Turn Lansing upside down with your vote for Supreme Court justices
When the Legislature passes bad laws--as they have for the past 20 months--and politics trumps justice, it’s the Michigan Supreme Court who ultimately decides what's fair.
That's why it's important to vote for Supreme Court justices who will rely on the law--not politics to make their decisions.
MEA is recommending three candidates who stake their reputation on fairness for the Michigan Supreme Court: Wayne County Circuit Court Judge Connie Marie Kelley, Oakland County Judge Sheila Johnson and University of Michigan law professor Bridget Mary McCormack. All three were chosen for their work in protecting Michigan families and standing up to corporate special interests--something their opponents have failed to do.
Currently, the Supreme Court is made up of four justices nominated by Republicans and three nominated by Democrats. Three seats are up in the November election -- two Republican and one Democrat, who is retiring.
Kelley and McCormack will be facing incumbent Supreme Court Justice Stephen Markman and Oakland Circuit Court Judge Colleen O'Brien for eight-year terms. Johnson will face sitting Justice Brian Zahra who was originally appointed by Gov. Snyder to fill a vacancy. If elected, she will complete a term that ends in 2014.
The election of Supreme Court justices is technically a non-partisan race and will appear at the end of the Nov. 6 ballot -- yet another reason for MEA members to vote from the bottom of the ballot up in our efforts to turn Lansing upside down.
Judge Connie Marie Kelley has 27 years as a practicing attorney to support her candidacy as a Supreme Court justice. In Wayne County Circuit Court, Kelley has served in the Family division, ruling over cases involving divorce, custody and child support. She also sits in Domestic Violence Specialty Court and established a mentoring program for at-risk girls at Cody High School in Detroit.

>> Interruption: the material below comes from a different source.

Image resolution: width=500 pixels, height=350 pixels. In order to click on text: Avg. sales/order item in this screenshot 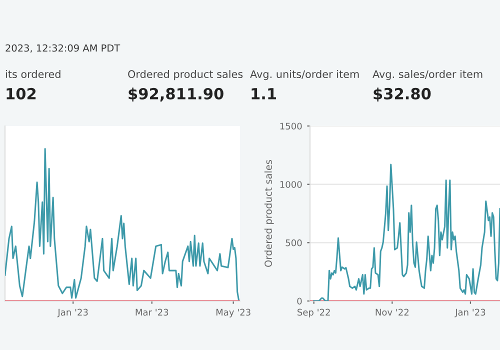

Kelley believes the Supreme Court has forgotten that fair treatment under the law is entitled to all citizens. She is especially critical of the Court’s handling of fairness in the workplace issues.
Bridget Mary McCormack has extensive experience with the law and the courts that will serve her and our state well on the Supreme Court. At the University of Michigan Law School, she is the associate dean of clinical affairs, working in such areas as domestic violence litigation and pediatric health advocacy. The clinics offer access to legal services to clients who couldn’t otherwise afford it.
McCormack is committed to the rule of law and expects to carry that philosophy to the Supreme Court if elected. She holds firmly to the idea that fairness trumps power.
Judge Johnson has worked as both a trial judge and in private practice as a lawyer. She has strong ties to the community and established a "Court in Schools" program where she conducts court sessions at local middle and high schools. Her goal is to deter students from criminal behavior and encourage them to pursue positive careers. She is also a community partner with Southfield Public Schools.
Johnson is a champion of individual rights--something she believes the current Supreme Court justices have lost sight of. "The Court has misplaced priorities. It has put campaign donors and special interests first and has continually put children and families at a distance second if not last."
If lawmakers continue their anti-worker agenda, we’ll need a Supreme Court that understands being fair is more important than being powerful. If the Supreme Court continues to make decisions about our future, we need to support Kelley, McCormack and Johnson for the Supreme Court.
Turn Lansing upside down on Nov. 6 -- vote from the bottom up.